# I may be purchasing a new ASV SR-80 Compact Track Loader...



## TL697 (Jan 19, 2008)

I may be purchasing a new ASV SR-80. I will be trading in my CAT 257B... Since moving from sea-level to 9500 feet, I've decided that a little more HP would be nice considering they say you lose 2% HP for every 1000 feet in elevation...My 60 HP 257B has become a 40 HP machine... 

I've demo-ed the unit twice, and today I found that my CAT BH30w backhoe will work with the SR-80 as well. Just have to shorten the mounts... 

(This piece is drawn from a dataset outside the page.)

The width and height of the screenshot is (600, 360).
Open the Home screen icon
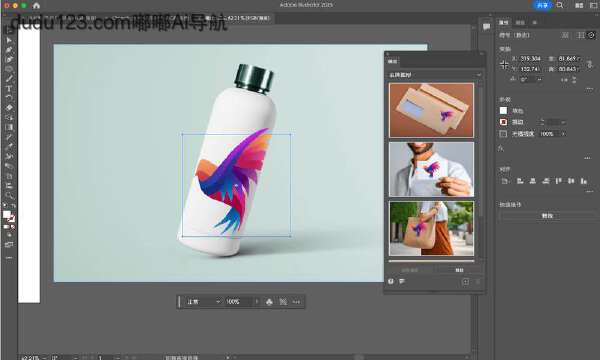pos(36,5)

The SR-80 is only 6" longer, and 6" wider than my 257B, but has 20 more HP... And, even though it is only 6" wider, the tracks are 20" wide versus 15" on my CAT... The SR-80 also has a 6" higher lift height, and 600lbs more rated capacity (6200lbs tipping load vs. 5000lbs). It only weighs 1000lbs more, but has 1.5psi less ground pressure. It is also a 2-speed w/ enclosed cab and has High Flow hydraulics... 

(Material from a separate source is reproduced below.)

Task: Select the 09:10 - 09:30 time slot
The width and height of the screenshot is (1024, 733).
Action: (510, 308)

I haven't worked the whole deal, yet, but its about $15,000 less than a similarly equipped CAT 277...

Any thoughts?


----------



## LawnProLandscapes (Nov 15, 2007)

TL697;524730 said:


> I may be purchasing a new ASV SR-80. I will be trading in my CAT 257B... Since moving from sea-level to 9500 feet, I've decided that a little more HP would be nice considering they say you lose 2% HP for every 1000 feet in elevation...My 60 HP 257B has become a 40 HP machine...
> 
> I've demo-ed the unit twice, and today I found that my CAT BH30w backhoe will work with the SR-80 as well. Just have to shorten the mounts...
> 
> ...


you do know that cat track loaders and asv track loaders are basically the same right? cat buys parts from asv to build there loaders, also asv just got bought out by terex. either way you go (cat or asv) i think youll be satisfied...


----------



## TL697 (Jan 19, 2008)

LawnProLandCare;524791 said:


> you do know that cat track loaders and asv track loaders are basically the same right? cat buys parts from asv to build there loaders, also asv just got bought out by terex. either way you go (cat or asv) i think youll be satisfied...


Yeah, they are the only 2 brands I will even consider when buying a track machine...

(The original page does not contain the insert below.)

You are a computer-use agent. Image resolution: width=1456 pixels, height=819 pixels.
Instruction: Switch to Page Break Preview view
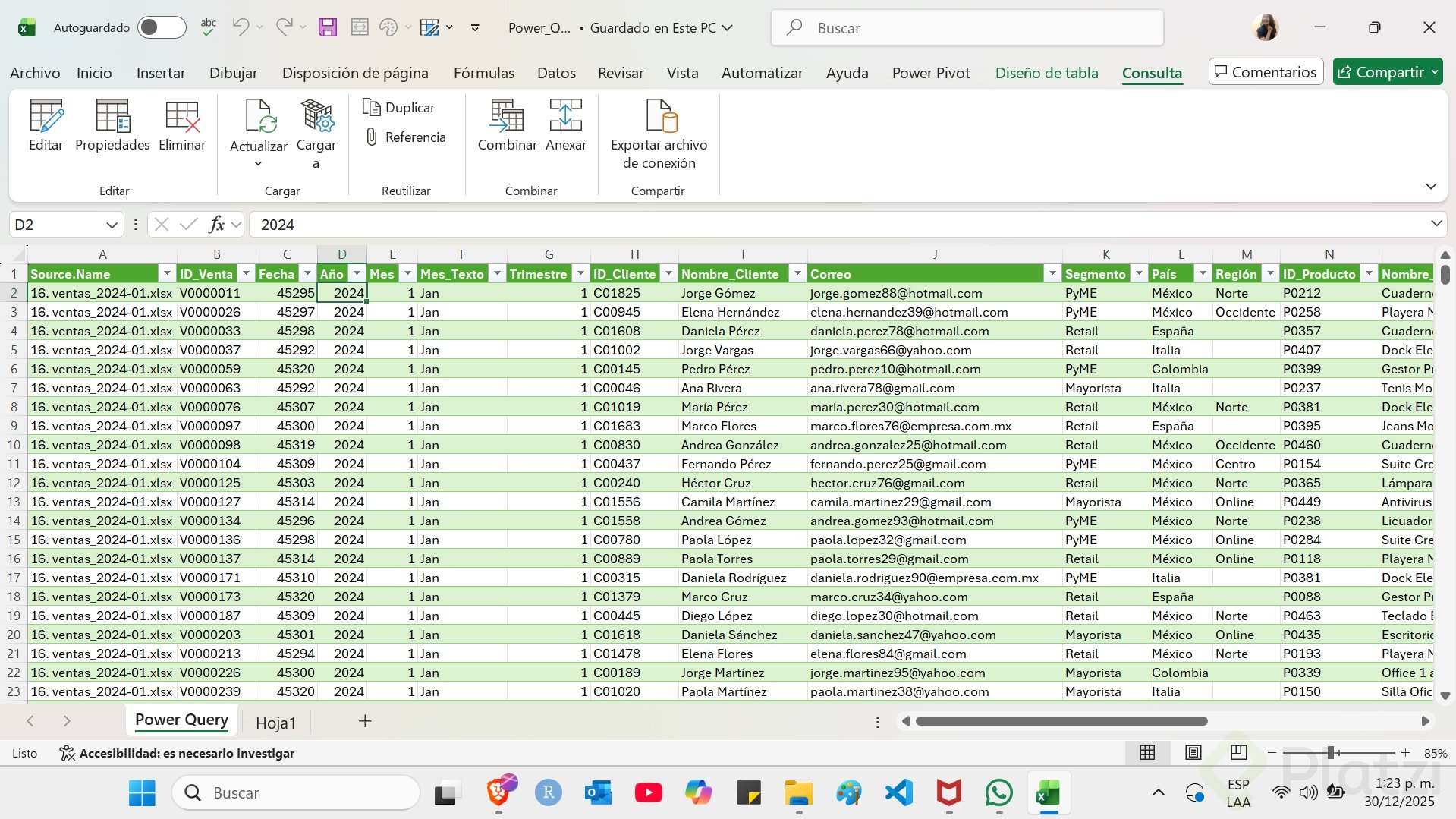coord(1238,753)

I've had 2 CAT machines in the past, one w/ wheels, one w/ tracks. Don't think I could ever go back to wheels...

Hopefully the deal will be right, and I'll have a new machine shortly...


----------



## Peterbilt (Apr 28, 2007)

Let me know how it goes.

I have been thinking of getting a SR80 as well. Trading my RC50 in on it and all.

It would just be nice to have a bit more power. Plus Physically an SR80 isn't that much bigger.

peterbilt


----------



## TL697 (Jan 19, 2008)

Peterbilt;525053 said:


> Let me know how it goes.
> 
> I have been thinking of getting a SR80 as well. Trading my RC50 in on it and all.
> 
> ...


Exactly...

I bought my CAT 257B about 6 months before the SR series came out... I was looking at the RC-60, but it only had a 1900lb capacity... So, I went w/ the 257B, which, with counterweights, has a capacity right at 2500lbs... Even though the SR-80 isn't much bigger, it has a rated capacity of 3100lbs...


----------